Provided passage:
NumPy scalars try to mimic zero-dimensional arrays with a fixed datatype.
For the numerical (and unicode) datatypes, they are further limited to
native byte order.


Current Implementation of Casting
^^^^^^^^^^^^^^^^^^^^^^^^^^^^^^^^^

One of the main features which datatypes need to support is casting between one
another using ``arr.astype(new_dtype, casting="unsafe")``, or during execution
of ufuncs with different types (such as adding integer and floating point numbers).

Casting tables determine whether it is possible to cast from one specific type to another.
However, generic casting rules cannot handle the parametric dtypes such as strings.
The logic for parametric datatypes is defined mainly in ``PyArray_CanCastTo``
and currently cannot be customized for user defined datatypes.

The actual casting has two distinct parts:

1. ``copyswap``/``copyswapn`` are defined for each dtype and can handle
   byte-swapping for non-native byte orders as well as unaligned memory.
2. The generic casting code is provided by C functions which know how to
   cast aligned and contiguous memory from one dtype to another
   (both in native byte order).
   These C-level functions can be registered to cast aligned and contiguous memory
   from one dtype to another.
   The function may be provided with both arrays (although the parameter
   is sometimes ``NULL`` for scalars).
   NumPy will ensure that these functions receive native byte order input.
   The current implementation stores the functions either in a C-array
   on the datatype which is cast, or in a dictionary when casting to a user
   defined datatype.

Generally NumPy will thus perform casting as chain of the three functions
``in_copyswapn -> castfunc -> out_copyswapn`` using (small) buffers between
these steps.

The above multiple functions are wrapped into a single function (with metadata)
that handles the cast and is used for example during the buffered iteration used
by ufuncs.
This is the mechanism that is always used for user defined datatypes.
For most dtypes defined within NumPy itself, more specialized code is used to
find a function to do the actual cast
(defined by the private ``PyArray_GetDTypeTransferFunction``).
This mechanism replaces most of the above mechanism and provides much faster
casts for example when the inputs are not contiguous in memory.
However, it cannot be extended by user defined datatypes.

Related to casting, we currently have a ``PyArray_EquivTypes`` function which
indicate that a *view* is sufficient (and thus no cast is necessary).
This function is used multiple places and should probably be part of
a redesigned casting API.


DType handling in Universal functions
^^^^^^^^^^^^^^^^^^^^^^^^^^^^^^^^^^^^^

Universal functions are implemented as instances of the ``numpy.UFunc`` class
with an ordered-list of datatype-specific
(based on the dtype typecode character, not datatype instances) implementations,
each with a signature and a function pointer.

Data shown:
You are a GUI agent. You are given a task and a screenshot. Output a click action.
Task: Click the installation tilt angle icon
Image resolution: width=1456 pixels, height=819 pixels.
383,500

Tasks and exercises:
A: Answer these questions using the NumPy casting passage:
(i) Which function mainly defines the logic for parametric datatypes?
(ii) What chain of three functions does NumPy generally use to perform a cast?
(iii) What does the ``PyArray_EquivTypes`` function indicate?
B: From the NumPy casting passage, repeat word for word the part that opens with the words "that handles the" and closes with "cast is necessary).".

Solved tasks:
A:
(i) ``PyArray_CanCastTo``
(ii) ``in_copyswapn -> castfunc -> out_copyswapn``
(iii) That a view is sufficient, so no cast is necessary.

B:
that handles the cast and is used for example during the buffered iteration used
by ufuncs.
This is the mechanism that is always used for user defined datatypes.
For most dtypes defined within NumPy itself, more specialized code is used to
find a function to do the actual cast
(defined by the private ``PyArray_GetDTypeTransferFunction``).
This mechanism replaces most of the above mechanism and provides much faster
casts for example when the inputs are not contiguous in memory.
However, it cannot be extended by user defined datatypes.

Related to casting, we currently have a ``PyArray_EquivTypes`` function which
indicate that a *view* is sufficient (and thus no cast is necessary).